╔══
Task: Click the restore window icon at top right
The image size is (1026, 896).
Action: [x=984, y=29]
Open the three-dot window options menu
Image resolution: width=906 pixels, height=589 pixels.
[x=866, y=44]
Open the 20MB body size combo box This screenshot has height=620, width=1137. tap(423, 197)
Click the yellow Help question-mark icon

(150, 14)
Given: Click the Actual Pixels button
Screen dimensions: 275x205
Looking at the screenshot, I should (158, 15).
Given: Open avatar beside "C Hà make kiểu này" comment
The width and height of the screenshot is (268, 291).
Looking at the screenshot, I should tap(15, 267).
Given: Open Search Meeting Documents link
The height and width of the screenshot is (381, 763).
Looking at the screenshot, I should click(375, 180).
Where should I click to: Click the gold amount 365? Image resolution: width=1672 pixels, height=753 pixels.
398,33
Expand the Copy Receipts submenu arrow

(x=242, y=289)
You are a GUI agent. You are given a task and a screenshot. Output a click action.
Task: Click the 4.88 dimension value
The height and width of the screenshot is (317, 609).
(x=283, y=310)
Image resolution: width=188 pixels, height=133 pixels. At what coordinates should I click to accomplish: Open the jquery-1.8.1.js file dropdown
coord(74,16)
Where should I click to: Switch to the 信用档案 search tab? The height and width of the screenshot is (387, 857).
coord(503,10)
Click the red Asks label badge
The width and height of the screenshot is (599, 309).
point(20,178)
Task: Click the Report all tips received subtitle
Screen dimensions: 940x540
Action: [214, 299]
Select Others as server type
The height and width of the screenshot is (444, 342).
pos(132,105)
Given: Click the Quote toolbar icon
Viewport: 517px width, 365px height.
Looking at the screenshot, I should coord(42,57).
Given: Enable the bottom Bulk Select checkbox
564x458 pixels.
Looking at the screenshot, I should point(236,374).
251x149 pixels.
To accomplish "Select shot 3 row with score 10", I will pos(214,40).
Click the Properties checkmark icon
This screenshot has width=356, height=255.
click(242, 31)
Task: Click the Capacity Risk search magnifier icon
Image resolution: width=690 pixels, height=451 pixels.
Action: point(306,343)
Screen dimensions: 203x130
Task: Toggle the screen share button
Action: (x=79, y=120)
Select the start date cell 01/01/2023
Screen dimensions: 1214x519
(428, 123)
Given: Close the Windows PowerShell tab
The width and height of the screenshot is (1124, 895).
╚══
EXERCISE AIM = In your answer, repeat each of the records exactly.

EXERCISE RESULT =
Task: Click the restore window icon at top right
The image size is (1026, 896).
Action: [x=984, y=29]
Open the three-dot window options menu
Image resolution: width=906 pixels, height=589 pixels.
[x=866, y=44]
Open the 20MB body size combo box This screenshot has height=620, width=1137. tap(423, 197)
Click the yellow Help question-mark icon

(150, 14)
Given: Click the Actual Pixels button
Screen dimensions: 275x205
Looking at the screenshot, I should (158, 15).
Given: Open avatar beside "C Hà make kiểu này" comment
The width and height of the screenshot is (268, 291).
Looking at the screenshot, I should tap(15, 267).
Given: Open Search Meeting Documents link
The height and width of the screenshot is (381, 763).
Looking at the screenshot, I should click(375, 180).
Where should I click to: Click the gold amount 365? Image resolution: width=1672 pixels, height=753 pixels.
398,33
Expand the Copy Receipts submenu arrow

(x=242, y=289)
You are a GUI agent. You are given a task and a screenshot. Output a click action.
Task: Click the 4.88 dimension value
The height and width of the screenshot is (317, 609).
(x=283, y=310)
Image resolution: width=188 pixels, height=133 pixels. At what coordinates should I click to accomplish: Open the jquery-1.8.1.js file dropdown
coord(74,16)
Where should I click to: Switch to the 信用档案 search tab? The height and width of the screenshot is (387, 857).
coord(503,10)
Click the red Asks label badge
The width and height of the screenshot is (599, 309).
point(20,178)
Task: Click the Report all tips received subtitle
Screen dimensions: 940x540
Action: [214, 299]
Select Others as server type
The height and width of the screenshot is (444, 342).
pos(132,105)
Given: Click the Quote toolbar icon
Viewport: 517px width, 365px height.
Looking at the screenshot, I should coord(42,57).
Given: Enable the bottom Bulk Select checkbox
564x458 pixels.
Looking at the screenshot, I should point(236,374).
251x149 pixels.
To accomplish "Select shot 3 row with score 10", I will pos(214,40).
Click the Properties checkmark icon
This screenshot has width=356, height=255.
click(242, 31)
Task: Click the Capacity Risk search magnifier icon
Image resolution: width=690 pixels, height=451 pixels.
Action: point(306,343)
Screen dimensions: 203x130
Task: Toggle the screen share button
Action: (x=79, y=120)
Select the start date cell 01/01/2023
Screen dimensions: 1214x519
(428, 123)
Given: Close the Windows PowerShell tab
The width and height of the screenshot is (1124, 895).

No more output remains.